_Set task_: Give every line of the entries below as a numbered list, leaving out the pictures and any blank lines.

[Word and element location records]

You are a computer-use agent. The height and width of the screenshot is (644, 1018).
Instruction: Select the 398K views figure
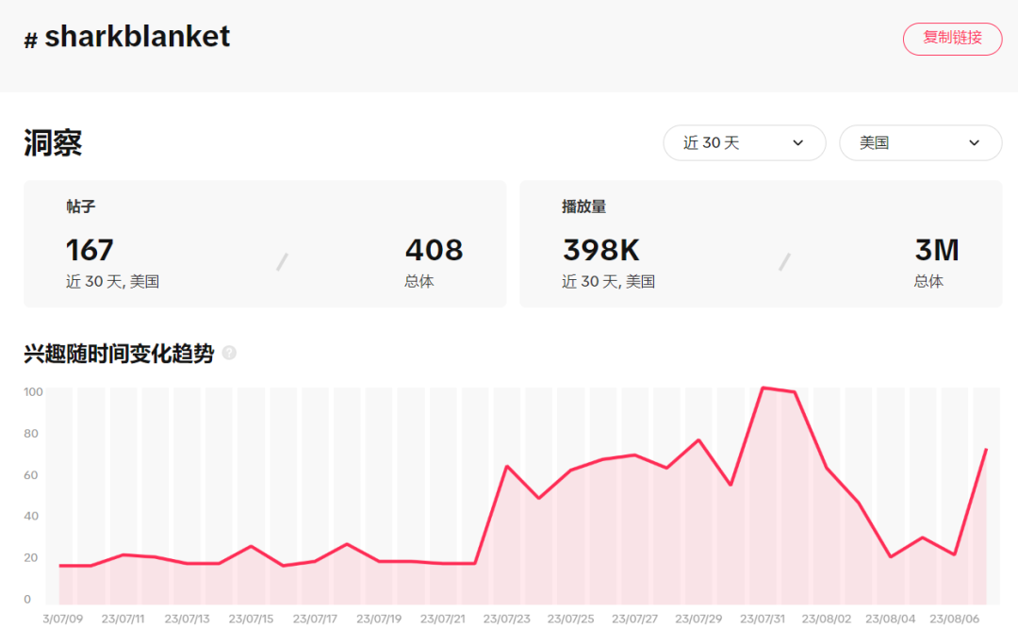coord(600,250)
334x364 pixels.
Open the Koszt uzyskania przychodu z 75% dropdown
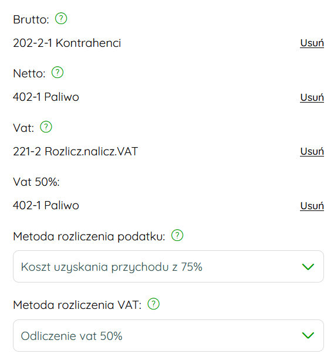coord(168,267)
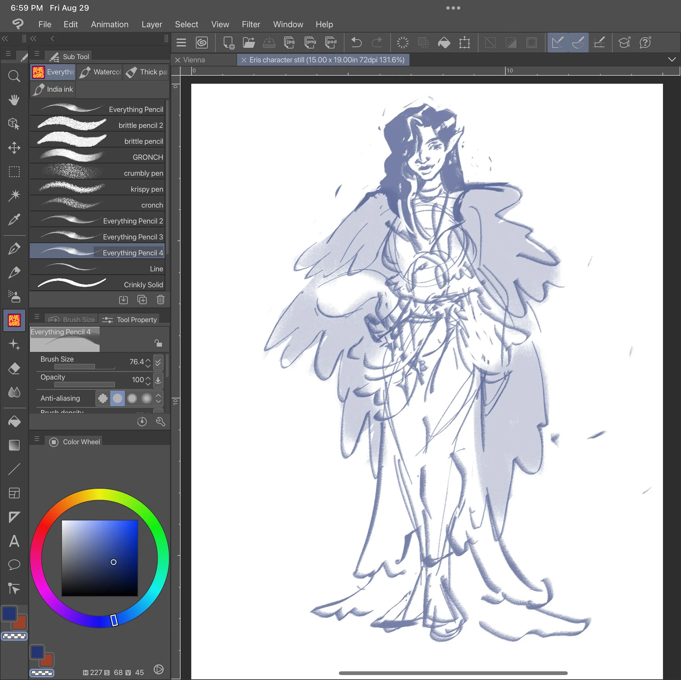Select the Eyedropper tool
Screen dimensions: 681x680
click(14, 219)
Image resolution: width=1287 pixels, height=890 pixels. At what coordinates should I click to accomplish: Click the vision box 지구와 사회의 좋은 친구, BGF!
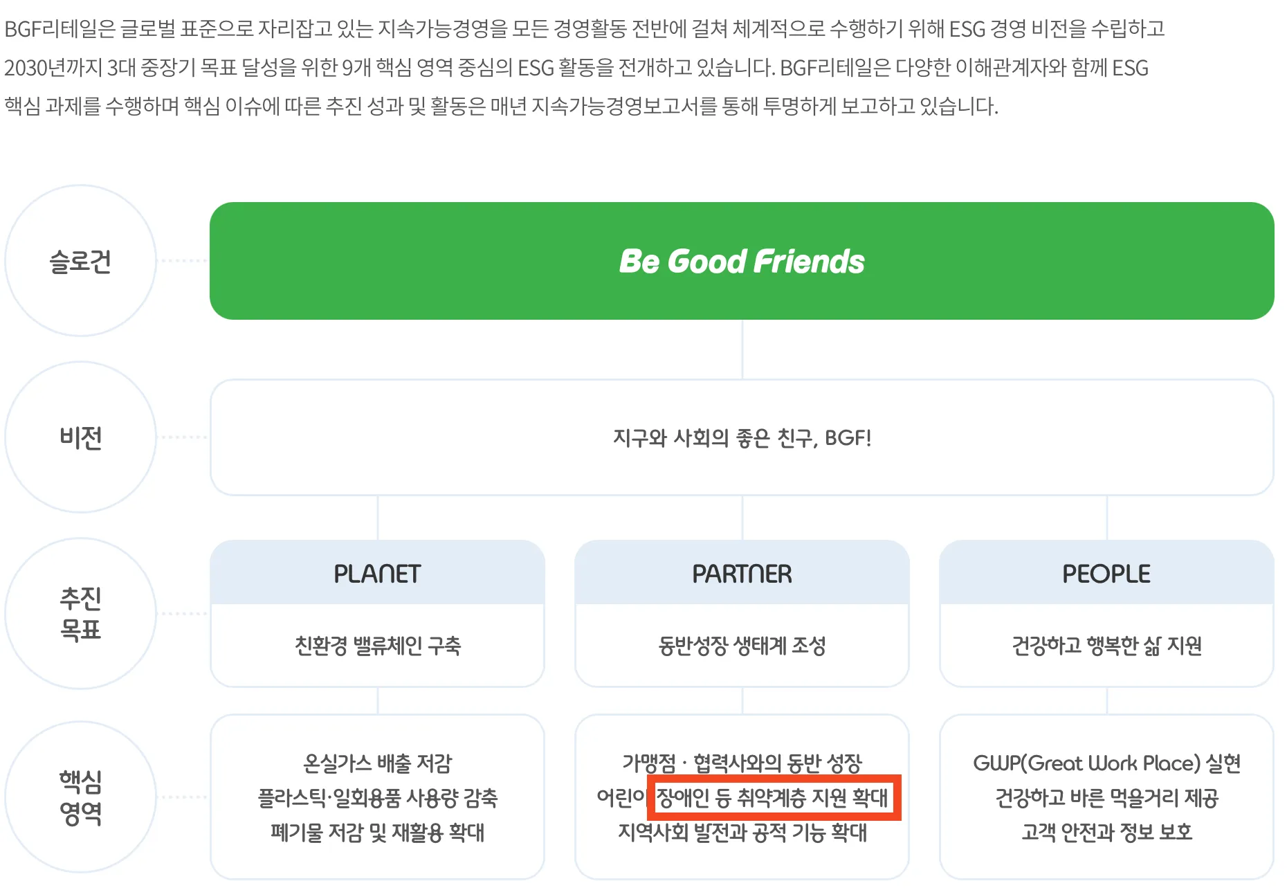click(x=742, y=437)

_Result below_:
1. You are a computer-use agent. The height and width of the screenshot is (644, 1018).
2. Instruction: Select the 398K views figure
3. coord(600,250)
4. 334x364 pixels.
5. Open the Koszt uzyskania przychodu z 75% dropdown
6. coord(168,267)
7. Select the Eyedropper tool
8. Screen dimensions: 681x680
9. click(14, 219)
10. Image resolution: width=1287 pixels, height=890 pixels. At what coordinates should I click to accomplish: Click the vision box 지구와 사회의 좋은 친구, BGF!
11. click(x=742, y=437)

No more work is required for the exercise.